Richelieu supo capitalizar su autoridad para impulsar su política con la atrayente perspectiva de que Luis XIII podía, si quisiese, convertirse en “el monarca más poderoso y en el príncipe más querido del mundo”.
No dudó en conquistar Pinerolo, Lorena y Breisach ni en aliarse con los países protestantes contra la católica España durante la guerra de los Treinta Años, aunque tuvo que recurrir a los teólogos para tranquilizar la conciencia real. Tras la rebelión de los catalanes y su incorporación a la monarquía francesa en 1641, Richelieu conquistó Perpiñán, capital del Rosellón entonces español, poco antes de su muerte.
Adicto al trabajo
Enjuto, pálido, de rostro anguloso y exquisitas maneras, no carecía de atractivo para las mujeres, pero, aunque sus enemigos le atribuyeron varios amoríos, ninguno pudo probarse. Permanentemente rodeado por un grupo de médicos que lo sangraban y purgaban implacablemente, el cardenal fue descrito por uno de sus adversarios como “infeliz en su felicidad”, inflexible, melancólico y colérico.
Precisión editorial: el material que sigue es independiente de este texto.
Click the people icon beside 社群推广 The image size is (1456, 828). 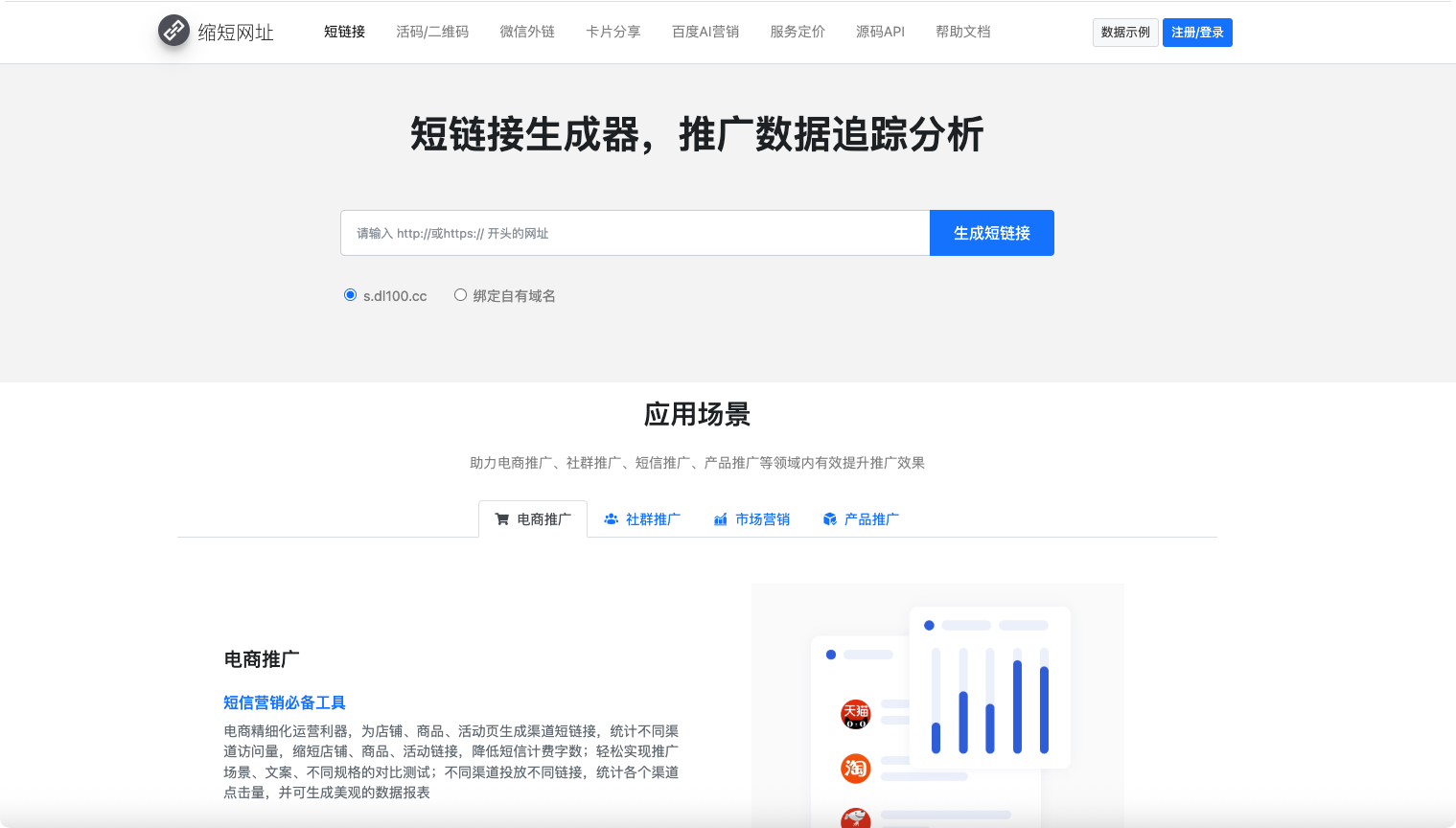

Aunque él afirmaba que sus furores estaban todos inspirados en la razón de Estado, a veces incurría en cierto histrionismo al que aludió María de Médicis diciendo: “Llora cuando quiere”.
Notable hipocondríaco, caía en estados de postración y sufría constantes jaquecas. Gran parte de sus textos religiosos y comedias, así como los dictados, los escribió en largas noches de insomnio. Amante de la música y apasionado coleccionista de libros, pinturas y esculturas antiguas, le gustaba la pompa y el boato, que consideraba propios de una persona de su categoría política y de su estatus como príncipe de la Iglesia.
Acumuló títulos y cargos, amasó una enorme fortuna y gastó con prodigalidad. Pero, sobre todo, trabajó incansablemente por el fortalecimiento del poder monárquico en una Francia desgarrada por el cisma protestante y las rebeliones nobiliarias, dejándola pacificada y transformada en el árbitro de Europa. Sus cualidades de genuino animal político y su sentido de Estado lo posicionaron como uno de los más conspicuos estadistas de la historia.